### Records ###

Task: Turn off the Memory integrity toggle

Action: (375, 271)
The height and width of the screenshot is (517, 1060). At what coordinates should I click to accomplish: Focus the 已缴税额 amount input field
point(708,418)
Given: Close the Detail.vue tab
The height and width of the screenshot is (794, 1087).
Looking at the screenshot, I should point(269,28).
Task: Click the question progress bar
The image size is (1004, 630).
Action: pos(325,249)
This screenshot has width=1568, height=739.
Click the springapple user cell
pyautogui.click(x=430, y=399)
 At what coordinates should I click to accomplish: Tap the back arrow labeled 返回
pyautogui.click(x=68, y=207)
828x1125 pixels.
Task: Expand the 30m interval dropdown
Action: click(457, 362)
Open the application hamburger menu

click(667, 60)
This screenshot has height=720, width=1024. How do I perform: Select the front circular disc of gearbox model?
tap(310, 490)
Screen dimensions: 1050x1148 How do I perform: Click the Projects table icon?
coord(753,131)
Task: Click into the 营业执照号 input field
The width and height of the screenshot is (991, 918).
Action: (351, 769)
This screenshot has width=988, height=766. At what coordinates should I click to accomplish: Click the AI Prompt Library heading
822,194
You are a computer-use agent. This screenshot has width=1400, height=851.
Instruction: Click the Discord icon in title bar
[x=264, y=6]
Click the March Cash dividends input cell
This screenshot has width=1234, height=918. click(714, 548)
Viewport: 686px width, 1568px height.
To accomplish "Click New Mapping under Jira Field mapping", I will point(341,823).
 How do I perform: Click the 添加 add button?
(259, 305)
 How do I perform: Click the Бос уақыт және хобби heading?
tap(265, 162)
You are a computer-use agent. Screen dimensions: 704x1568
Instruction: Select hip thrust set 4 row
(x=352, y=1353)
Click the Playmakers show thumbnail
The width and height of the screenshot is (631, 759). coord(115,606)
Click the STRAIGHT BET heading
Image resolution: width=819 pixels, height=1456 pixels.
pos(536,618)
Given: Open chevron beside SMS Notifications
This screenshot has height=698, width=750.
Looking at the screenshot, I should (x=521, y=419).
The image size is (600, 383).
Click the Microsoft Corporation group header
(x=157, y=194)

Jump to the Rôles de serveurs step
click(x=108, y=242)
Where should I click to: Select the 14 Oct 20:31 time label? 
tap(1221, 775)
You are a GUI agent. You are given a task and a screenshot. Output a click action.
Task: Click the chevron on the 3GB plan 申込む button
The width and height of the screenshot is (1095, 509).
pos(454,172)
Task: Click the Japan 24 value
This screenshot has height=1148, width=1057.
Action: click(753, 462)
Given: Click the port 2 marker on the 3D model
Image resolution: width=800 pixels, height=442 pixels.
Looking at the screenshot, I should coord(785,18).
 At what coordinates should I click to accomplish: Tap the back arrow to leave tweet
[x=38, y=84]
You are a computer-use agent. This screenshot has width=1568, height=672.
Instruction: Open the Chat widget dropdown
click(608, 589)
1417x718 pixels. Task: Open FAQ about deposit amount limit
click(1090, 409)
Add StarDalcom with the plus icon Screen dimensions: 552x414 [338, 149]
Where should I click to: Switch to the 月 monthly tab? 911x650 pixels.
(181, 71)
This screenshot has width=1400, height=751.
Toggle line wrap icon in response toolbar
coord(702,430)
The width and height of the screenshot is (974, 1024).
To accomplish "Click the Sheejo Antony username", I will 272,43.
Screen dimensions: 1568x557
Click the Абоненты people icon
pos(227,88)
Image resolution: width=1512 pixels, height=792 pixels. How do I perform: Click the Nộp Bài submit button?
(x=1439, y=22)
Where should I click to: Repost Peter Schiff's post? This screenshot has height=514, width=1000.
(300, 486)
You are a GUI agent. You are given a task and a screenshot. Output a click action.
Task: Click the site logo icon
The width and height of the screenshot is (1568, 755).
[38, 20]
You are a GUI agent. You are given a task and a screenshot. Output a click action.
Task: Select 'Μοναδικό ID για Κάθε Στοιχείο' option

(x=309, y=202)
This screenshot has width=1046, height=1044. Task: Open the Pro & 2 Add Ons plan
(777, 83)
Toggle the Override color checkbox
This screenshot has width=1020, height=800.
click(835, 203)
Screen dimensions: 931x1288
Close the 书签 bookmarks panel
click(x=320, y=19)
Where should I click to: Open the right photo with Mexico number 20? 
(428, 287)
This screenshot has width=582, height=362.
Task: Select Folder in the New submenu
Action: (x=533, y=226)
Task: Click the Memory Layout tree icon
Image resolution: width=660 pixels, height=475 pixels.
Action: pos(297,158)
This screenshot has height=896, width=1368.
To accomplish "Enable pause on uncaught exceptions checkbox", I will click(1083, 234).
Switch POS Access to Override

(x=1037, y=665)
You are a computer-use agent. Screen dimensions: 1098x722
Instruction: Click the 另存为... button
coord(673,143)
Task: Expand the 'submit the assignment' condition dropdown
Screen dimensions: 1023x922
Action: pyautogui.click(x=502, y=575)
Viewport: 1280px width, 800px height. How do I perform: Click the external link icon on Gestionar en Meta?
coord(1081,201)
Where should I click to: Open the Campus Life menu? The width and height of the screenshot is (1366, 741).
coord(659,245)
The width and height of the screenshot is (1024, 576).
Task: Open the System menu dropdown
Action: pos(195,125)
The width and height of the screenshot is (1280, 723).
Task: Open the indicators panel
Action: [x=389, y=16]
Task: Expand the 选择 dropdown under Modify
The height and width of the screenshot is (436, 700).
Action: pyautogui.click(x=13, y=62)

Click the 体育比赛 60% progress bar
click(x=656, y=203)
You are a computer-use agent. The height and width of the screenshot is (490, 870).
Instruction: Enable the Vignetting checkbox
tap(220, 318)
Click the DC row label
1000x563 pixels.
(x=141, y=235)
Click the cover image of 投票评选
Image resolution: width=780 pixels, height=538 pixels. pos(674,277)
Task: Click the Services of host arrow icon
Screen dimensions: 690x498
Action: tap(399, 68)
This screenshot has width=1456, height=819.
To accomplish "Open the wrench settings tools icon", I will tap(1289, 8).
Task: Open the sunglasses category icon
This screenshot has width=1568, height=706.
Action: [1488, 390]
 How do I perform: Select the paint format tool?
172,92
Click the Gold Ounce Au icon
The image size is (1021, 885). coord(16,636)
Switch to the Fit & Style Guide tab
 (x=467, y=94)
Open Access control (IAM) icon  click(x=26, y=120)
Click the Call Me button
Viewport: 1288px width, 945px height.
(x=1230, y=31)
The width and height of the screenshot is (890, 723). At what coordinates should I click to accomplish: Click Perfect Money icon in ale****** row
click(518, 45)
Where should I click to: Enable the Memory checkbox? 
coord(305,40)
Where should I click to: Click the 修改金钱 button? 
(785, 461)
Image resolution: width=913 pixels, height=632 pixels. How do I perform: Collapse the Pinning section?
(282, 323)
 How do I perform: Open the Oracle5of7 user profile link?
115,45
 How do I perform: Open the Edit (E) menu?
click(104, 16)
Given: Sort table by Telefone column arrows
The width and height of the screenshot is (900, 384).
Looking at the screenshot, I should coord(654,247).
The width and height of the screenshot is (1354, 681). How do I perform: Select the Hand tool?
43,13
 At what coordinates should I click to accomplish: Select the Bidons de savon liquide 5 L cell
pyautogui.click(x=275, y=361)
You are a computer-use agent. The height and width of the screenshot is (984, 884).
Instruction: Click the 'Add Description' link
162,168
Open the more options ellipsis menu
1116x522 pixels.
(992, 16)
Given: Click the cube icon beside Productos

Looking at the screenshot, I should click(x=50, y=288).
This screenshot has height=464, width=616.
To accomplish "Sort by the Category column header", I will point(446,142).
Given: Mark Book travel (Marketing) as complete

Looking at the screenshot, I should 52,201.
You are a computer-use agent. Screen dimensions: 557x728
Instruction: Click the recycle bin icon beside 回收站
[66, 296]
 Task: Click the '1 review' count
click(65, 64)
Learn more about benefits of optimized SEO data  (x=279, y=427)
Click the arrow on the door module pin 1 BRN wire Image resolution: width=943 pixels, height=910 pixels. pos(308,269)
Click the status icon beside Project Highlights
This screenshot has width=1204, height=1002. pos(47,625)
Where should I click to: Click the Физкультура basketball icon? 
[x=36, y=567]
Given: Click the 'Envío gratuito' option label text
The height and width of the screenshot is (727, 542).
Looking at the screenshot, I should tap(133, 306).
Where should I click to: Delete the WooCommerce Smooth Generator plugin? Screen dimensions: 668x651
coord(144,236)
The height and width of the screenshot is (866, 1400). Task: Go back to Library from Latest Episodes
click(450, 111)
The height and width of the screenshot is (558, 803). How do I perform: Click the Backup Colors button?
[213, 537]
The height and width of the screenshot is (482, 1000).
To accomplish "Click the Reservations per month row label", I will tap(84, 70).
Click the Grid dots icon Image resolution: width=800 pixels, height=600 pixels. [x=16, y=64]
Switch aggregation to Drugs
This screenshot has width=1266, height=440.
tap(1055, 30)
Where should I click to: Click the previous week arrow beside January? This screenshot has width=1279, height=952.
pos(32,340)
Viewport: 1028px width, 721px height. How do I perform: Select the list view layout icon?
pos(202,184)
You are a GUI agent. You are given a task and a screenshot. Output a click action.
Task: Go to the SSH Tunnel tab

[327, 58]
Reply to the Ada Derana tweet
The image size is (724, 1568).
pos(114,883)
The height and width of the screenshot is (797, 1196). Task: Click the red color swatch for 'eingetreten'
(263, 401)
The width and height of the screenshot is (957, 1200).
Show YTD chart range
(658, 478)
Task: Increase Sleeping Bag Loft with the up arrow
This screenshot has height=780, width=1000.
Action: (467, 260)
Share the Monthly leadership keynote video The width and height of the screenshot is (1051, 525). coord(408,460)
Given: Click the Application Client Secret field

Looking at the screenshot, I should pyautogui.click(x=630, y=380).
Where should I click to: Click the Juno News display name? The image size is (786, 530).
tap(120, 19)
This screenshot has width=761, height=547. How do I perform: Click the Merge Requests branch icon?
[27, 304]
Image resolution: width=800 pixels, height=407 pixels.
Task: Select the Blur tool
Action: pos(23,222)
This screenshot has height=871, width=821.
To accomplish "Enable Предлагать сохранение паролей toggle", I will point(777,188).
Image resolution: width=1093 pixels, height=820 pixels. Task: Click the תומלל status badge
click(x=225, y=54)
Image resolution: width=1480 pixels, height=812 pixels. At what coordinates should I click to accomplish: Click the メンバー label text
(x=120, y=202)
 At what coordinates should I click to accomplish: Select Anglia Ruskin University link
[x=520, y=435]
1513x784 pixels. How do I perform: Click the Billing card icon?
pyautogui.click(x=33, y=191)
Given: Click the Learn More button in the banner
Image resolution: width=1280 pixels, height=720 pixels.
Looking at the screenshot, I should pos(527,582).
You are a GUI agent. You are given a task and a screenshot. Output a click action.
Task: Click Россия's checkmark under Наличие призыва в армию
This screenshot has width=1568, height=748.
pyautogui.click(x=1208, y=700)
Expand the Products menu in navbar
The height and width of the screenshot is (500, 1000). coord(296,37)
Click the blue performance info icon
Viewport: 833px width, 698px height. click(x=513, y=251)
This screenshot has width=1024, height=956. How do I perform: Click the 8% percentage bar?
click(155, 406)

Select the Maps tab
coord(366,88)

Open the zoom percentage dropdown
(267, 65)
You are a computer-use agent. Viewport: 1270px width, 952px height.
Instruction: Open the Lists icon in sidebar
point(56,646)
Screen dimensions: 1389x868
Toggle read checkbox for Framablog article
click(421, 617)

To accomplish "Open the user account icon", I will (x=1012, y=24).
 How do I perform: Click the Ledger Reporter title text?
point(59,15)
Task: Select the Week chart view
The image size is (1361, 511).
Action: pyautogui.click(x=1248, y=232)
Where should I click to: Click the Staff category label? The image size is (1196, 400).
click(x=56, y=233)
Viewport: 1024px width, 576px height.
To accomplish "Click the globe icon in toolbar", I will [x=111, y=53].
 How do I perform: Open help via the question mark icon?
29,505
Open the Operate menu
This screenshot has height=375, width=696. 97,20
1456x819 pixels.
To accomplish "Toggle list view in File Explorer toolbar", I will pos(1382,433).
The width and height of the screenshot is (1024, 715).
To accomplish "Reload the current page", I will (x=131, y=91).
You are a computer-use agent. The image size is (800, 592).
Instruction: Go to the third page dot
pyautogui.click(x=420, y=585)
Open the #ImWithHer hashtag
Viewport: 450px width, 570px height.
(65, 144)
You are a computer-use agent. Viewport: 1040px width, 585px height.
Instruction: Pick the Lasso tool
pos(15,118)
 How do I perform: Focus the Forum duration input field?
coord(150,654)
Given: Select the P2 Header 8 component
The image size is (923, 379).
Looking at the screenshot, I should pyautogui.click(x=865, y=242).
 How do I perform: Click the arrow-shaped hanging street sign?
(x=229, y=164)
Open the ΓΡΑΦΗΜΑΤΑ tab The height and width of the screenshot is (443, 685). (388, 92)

###

#### Aim of the task
Look above for the line containing "Task: Click the site logo icon". Output from there through the line containing "Task: Click the Memory Layout tree icon", exactly and inclusively.

#### Completed exercise
Task: Click the site logo icon
The width and height of the screenshot is (1568, 755).
[38, 20]
You are a GUI agent. You are given a task and a screenshot. Output a click action.
Task: Select 'Μοναδικό ID για Κάθε Στοιχείο' option

(x=309, y=202)
This screenshot has width=1046, height=1044. Task: Open the Pro & 2 Add Ons plan
(777, 83)
Toggle the Override color checkbox
This screenshot has width=1020, height=800.
click(835, 203)
Screen dimensions: 931x1288
Close the 书签 bookmarks panel
click(x=320, y=19)
Where should I click to: Open the right photo with Mexico number 20? 
(428, 287)
This screenshot has width=582, height=362.
Task: Select Folder in the New submenu
Action: (x=533, y=226)
Task: Click the Memory Layout tree icon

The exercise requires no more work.